Setiap hari, Liana berlatih silat secara diam-diam di kamarnya. Ia meniru gerakan-gerakan yang dilihatnya di YouTube, berlatih dengan tekun, meskipun tanpa bimbingan seorang guru.
Liana bermimpi menjadi seorang pendekar silat yang tangguh, menguasai jurus-jurus, dan melindungi orang-orang yang lemah. Namun, mimpi itu terasa begitu jauh. Liana merasa tak mungkin untuk mewujudkannya.
Tubuhnya yang gemuk, menurutnya, adalah penghalang besar. Ia merasa tak pantas untuk berlatih silat, tak pantas untuk bersinar. “Aku hanya Liana Gendut, tak lebih,” gumamnya dalam hati.
Di kelas 6 SD, Liana mengalami kejadian yang membuatnya semakin terpuruk. Saat istirahat, ia sedang asyik membaca buku di taman sekolah. Tiba-tiba, sekelompok anak laki-laki menghampirinya.
Mereka mengejek Liana dengan sebutan “Gajah mada” dan badak. Liana terdiam, air matanya mengalir deras. Ia merasa sangat terhina, hatinya hancur berkeping-keping.
Sejak kejadian itu, Liana semakin menarik diri. Ia enggan untuk bergaul dengan teman-temannya, lebih memilih untuk menghabiskan waktu di rumah.
Liana merasa tak punya tempat di dunia ini, tak ada yang menerimanya apa adanya.
Saat menginjak bangku SMP, Liana bertemu Pak Tino, guru olahraga yang melihat potensi terpendam dalam dirinya. Pak Tino adalah sosok yang tegas namun penuh perhatian.
Ia selalu memberikan semangat dan motivasi kepada murid-muridnya.
Liana merasa nyaman dengan Pak tink, ia berani untuk membuka hatinya dan menceritakan rasa sakit yang ia alami.
“Liana, kamu punya bakat luar biasa. Jangan biarkan kata-kata orang lain meredupkan cahayamu,” kata Pak Tino tegas.
“Aku melihat semangat juangmu, kamu punya bakat silat yang luar biasa. Kamu hanya perlu percaya diri dan berani untuk menunjukkannya.”

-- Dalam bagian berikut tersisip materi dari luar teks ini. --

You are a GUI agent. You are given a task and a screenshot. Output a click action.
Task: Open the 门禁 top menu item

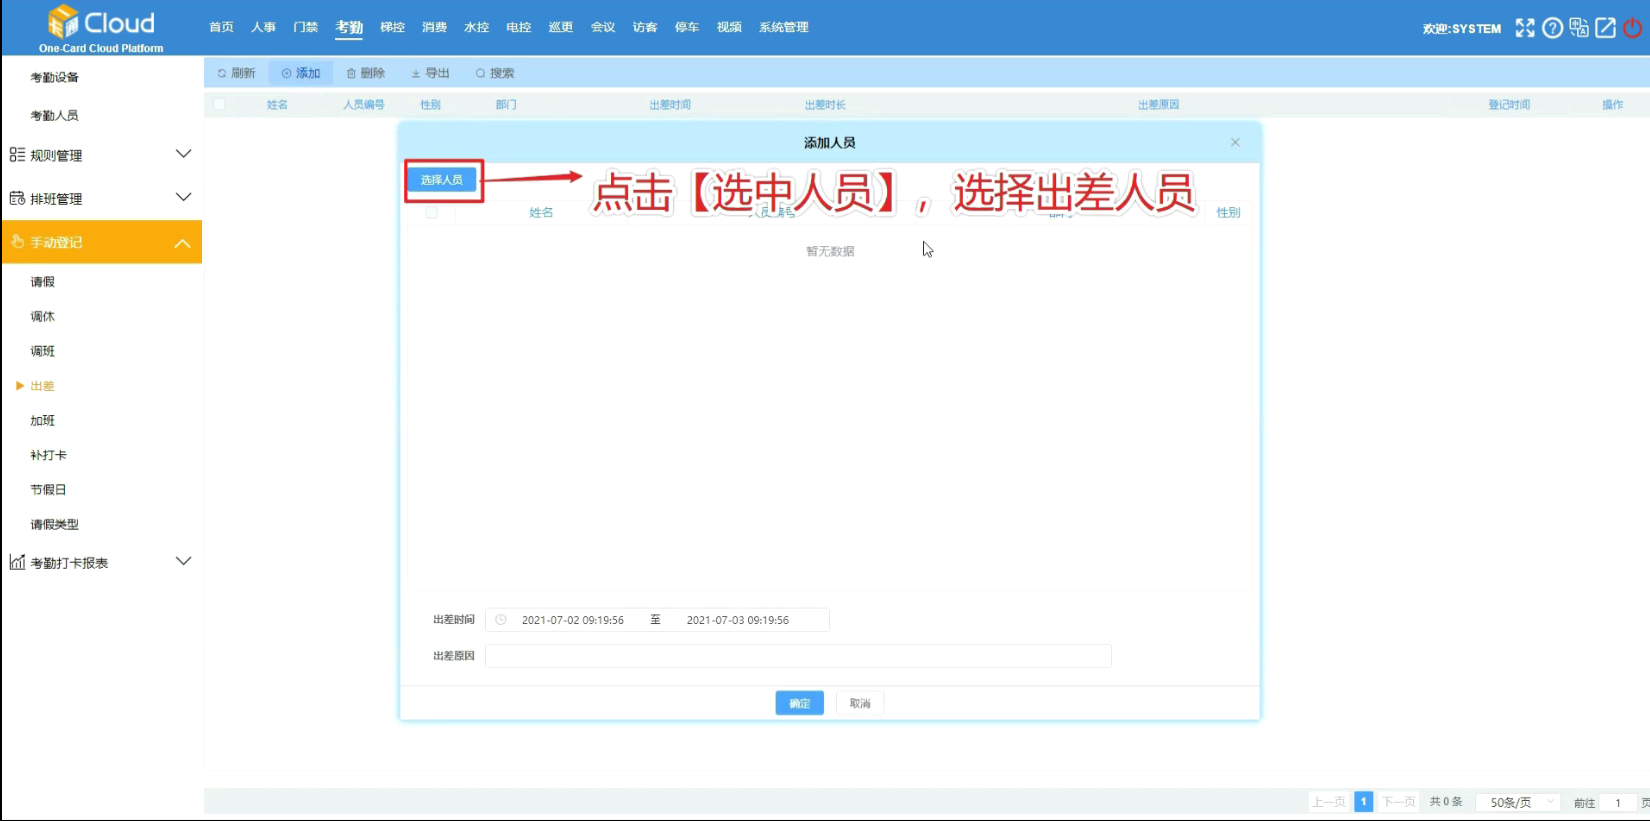[x=305, y=27]
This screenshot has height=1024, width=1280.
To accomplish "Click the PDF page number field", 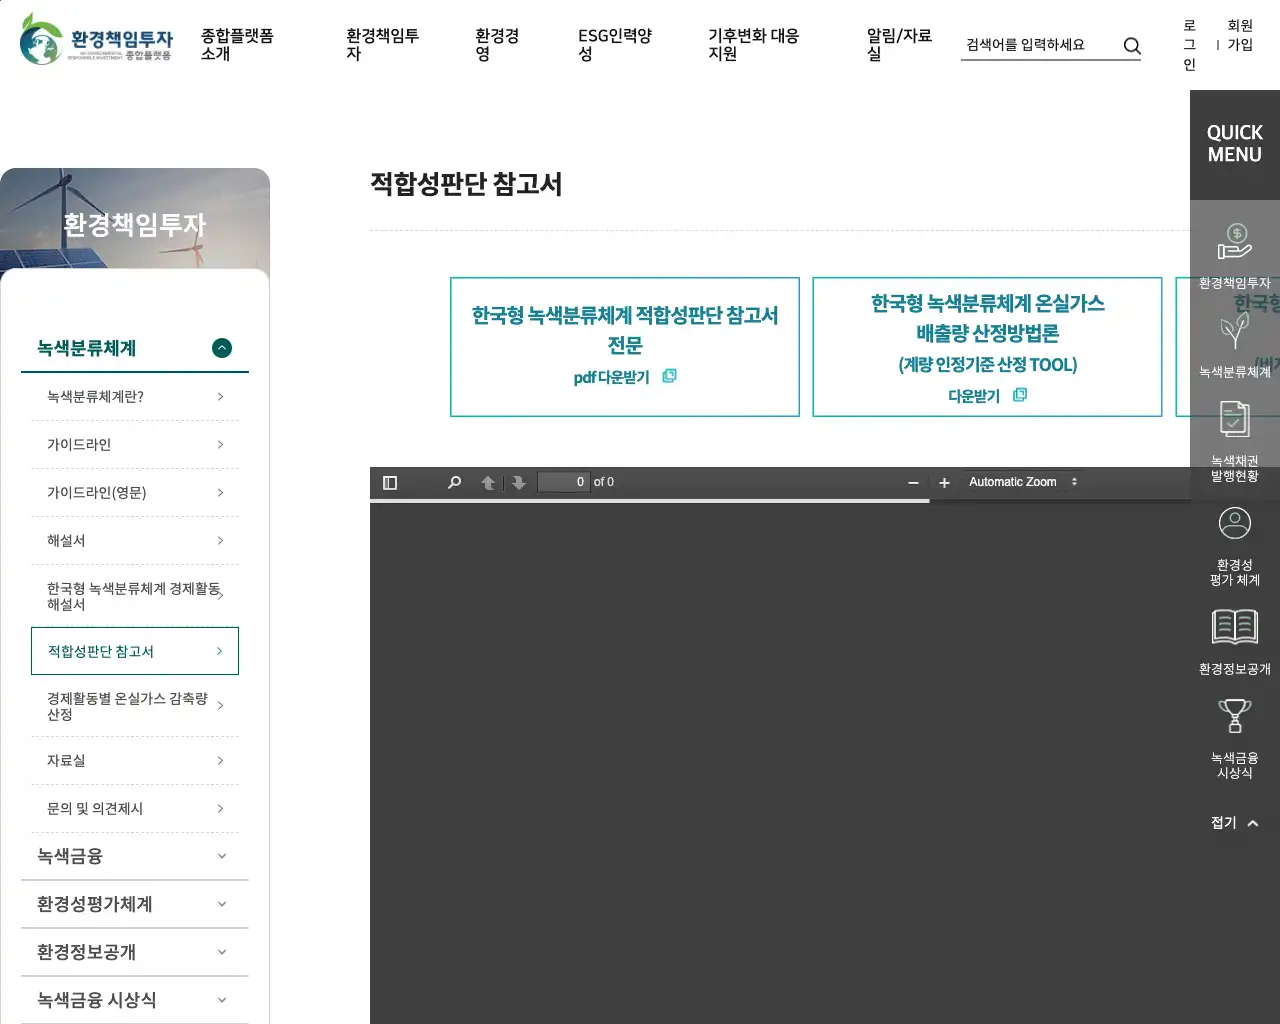I will pos(563,482).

Pak Tino mengajak Liana mengikuti ekstrakurikuler pencak silat. Awalnya, Liana ragu. Ia takut untuk kembali merasakan sakit yang pernah ia alami. Namun, dorongan Pak Tino dan semangatnya untuk membuktikan diri membuatnya berani bergabung. Di kelas silat, Liana bertemu dengan para pendekar muda lainnya. Mereka menyambutnya dengan hangat, tanpa memandang bentuk tubuhnya. Liana merasa diterima, ia menemukan tempat di mana ia bisa menjadi dirinya sendiri.
Pelajaran silat pertama dimulai. Pak Tino mengajarkan gerakan dasar, mulai dari kuda-kuda hingga pukulan dan tendangan. Liana merasa canggung, tubuhnya terasa berat dan kikuk. Ia merasa tak percaya diri, tak segesit teman-temannya.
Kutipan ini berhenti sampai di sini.